Package 'pii'

Title: Search Data Frames for Personally Identifiable Information
Description: Check a data frame for personal information, including names, location, disability status, and geo-coordinates.
Authors: Jacob Patterson-Stein [aut, cre]
Maintainer: Jacob Patterson-Stein <[email protected]>
License: MIT + file LICENSE
Version: 1.0.0
Built: 2024-10-22 07:25:39 UTC
Source: CRAN

Help Index


Search Data Frames for Personally Identifiable Information

Description

Search Data Frames for Personally Identifiable Information

Usage

check_PII(df)

Arguments

df

a data frame object

Value

Returns a data frame of columns that potentially contain PII

Examples

# create a data frame containing various personally identifiable information
pii_df <- data.frame(
 lat = c(40.7128, 34.0522, 41.8781),
 long = c(-74.0060, -118.2437, -87.6298),
 first_name = c("John", "Michael", "Linda"),
 phone = c("123-456-7890", "234-567-8901", "345-678-9012"),
 age = sample(30:60, 3, replace = TRUE),
 email = c("[email protected]", "[email protected]", "[email protected]"),
 disabled = c("No", "Yes", "No"),
 stringsAsFactors = FALSE
)

check_PII(pii_df)

Split Data Into PII and Non-PII Columns

Description

Split Data Into PII and Non-PII Columns

Usage

split_PII_data(df, exclude_columns = NULL)

Arguments

df

a data frame object

exclude_columns

columns to exclude from the data frame splitdescription

Value

Returns two data frames into the global environment: one containing the PII columns and one without the PII columns.
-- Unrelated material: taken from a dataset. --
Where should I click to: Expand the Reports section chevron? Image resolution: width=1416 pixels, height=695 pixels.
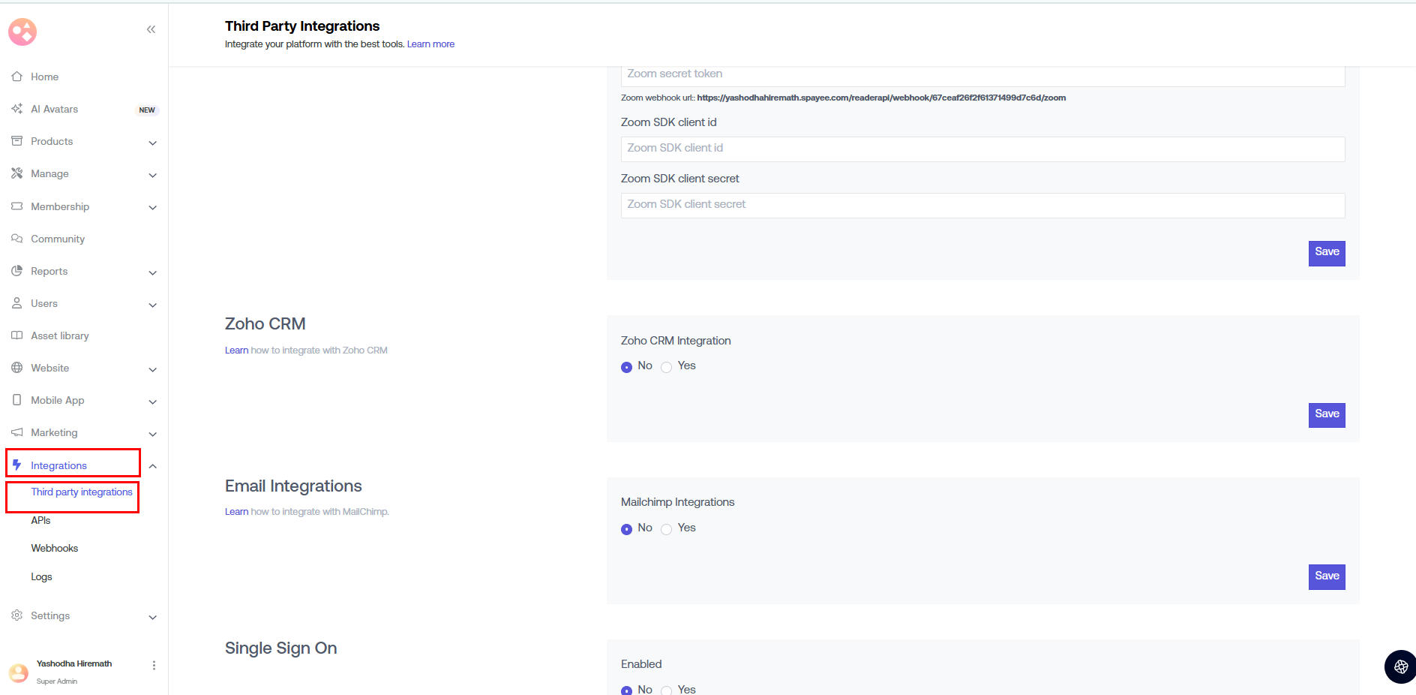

A unique merge key is created to join them. The function then prints the columns that were flagged and split to the console.

Examples

# create a data frame containing various personally identifiable information
pii_df <- data.frame(
 lat = c(40.7128, 34.0522, 41.8781),
 long = c(-74.0060, -118.2437, -87.6298),
 first_name = c("John", "Michael", "Linda"),
 phone = c("123-456-7890", "234-567-8901", "345-678-9012"),
 age = sample(30:60, 3, replace = TRUE),
 email = c("[email protected]", "[email protected]", "[email protected]"),
 disabled = c("No", "Yes", "No"),
 stringsAsFactors = FALSE
)

split_PII_data(pii_df, exclude_columns = c("phone"))